WCM recognises and understands the value of the community fabric that it is working within and as a business is continuously seeking to find ways to enhance and protect the community wherever possible.
Woodhouse Colliery intends to be a world class mine, with the highest standards of operational performance, employee relations and to always be a good neighbour.
Over the past five years a team of expert and independent consultants have carried out an extensive programme of more than 300 different ecological surveys for the most highly protected species in and around our sites, both onshore and offshore. The results of these surveys have enabled us to make technically informed and scientifically evidence-based decisions about how best to follow a careful process of ecological mitigation and habitat improvement.
The company believes that the social licence to construct and operate Woodhouse Colliery is one of the most important aspects of the project and we take our community responsibilities very seriously. Development of the WCM Sustainability Fund is already taking shape, with a view to its launch following the start of production at the mine. WCM will be seeking feedback from the local community on this element of the project later in the year, once fully developed.

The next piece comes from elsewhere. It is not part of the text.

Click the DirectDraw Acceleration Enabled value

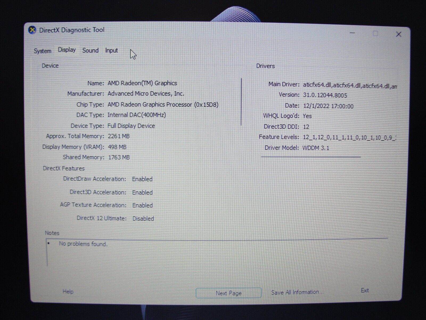coord(142,179)
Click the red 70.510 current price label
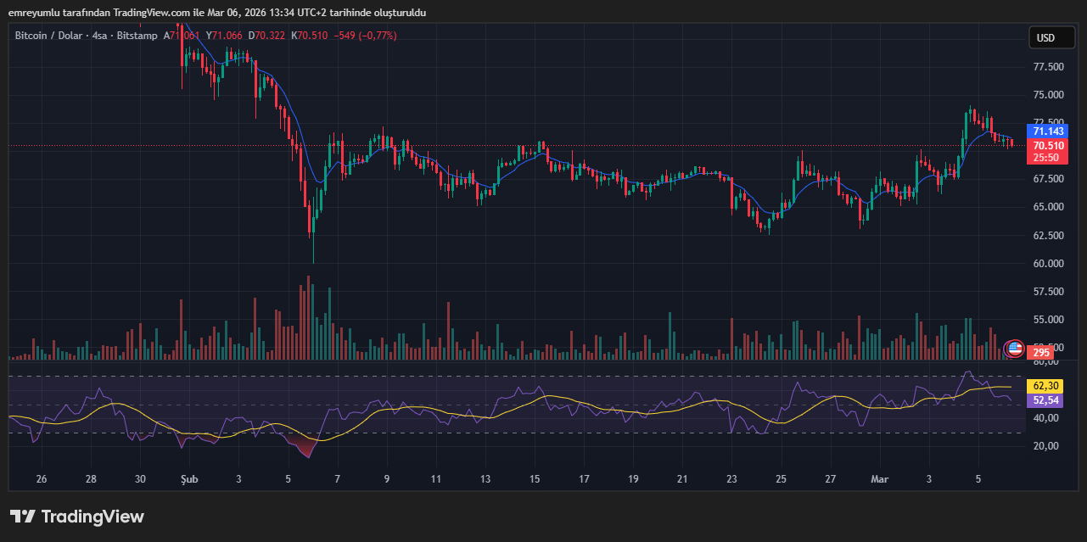This screenshot has height=542, width=1087. [1049, 145]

Our commitment to carbon offsetting is a core part of our Corporate Social Responsibility policy and will form a key element of the WCM Sustainability Fund.
The project is currently evaluating the environmental benefits relating to a number of ideas for a ‘carbon sink scheme’ including tree planting within managed sustainable forests, restoration of existing established woodland, rewilding and peat bog/wetland restoration. Trees, plants and peat bogs are known to not only absorb carbon but turn it into foliage, branches and root systems; a process known as sequestration. They also act as excellent natural ‘sponges’, absorbing greater volumes of surface water run-off from rainfall and helping as part of flood defence schemes. Carbon is locked into their structures and into the soil structure below.
WCM is also looking to invest in the Haig Powerhouse building on our site at Kells, to ensure the protection of the community’s mining heritage and to bring life back into the building as the WCM training centre. Following the closure of the Haig Mining Museum in December 2015, the first step in this process was to undertake cataloguing of the collection on site, in the summer of 2017. This enabled us to rescue, safely store and safeguard the mining legacy of the area for future generations. The catalogue is available to view by the public and individual items can be viewed by appointment, upon request, with the ambition to create a permanent rolling display in the future. The second step was to purchase the Haig site from the liquidators and this was completed in May 2018. WCM is now reviewing the next steps for the former Haig Colliery site including future restoration works to the headgear to ensure its long term survival.
WCM will further be looking to work with local projects who share the same beliefs and values around improving and supporting both the physical and mental health of our employees and their families. WCM currently works closely with the ‘Well Whitehaven’ initiative which addresses inequality by improving the wellbeing of the community, increasing resilience and reducing unemployment.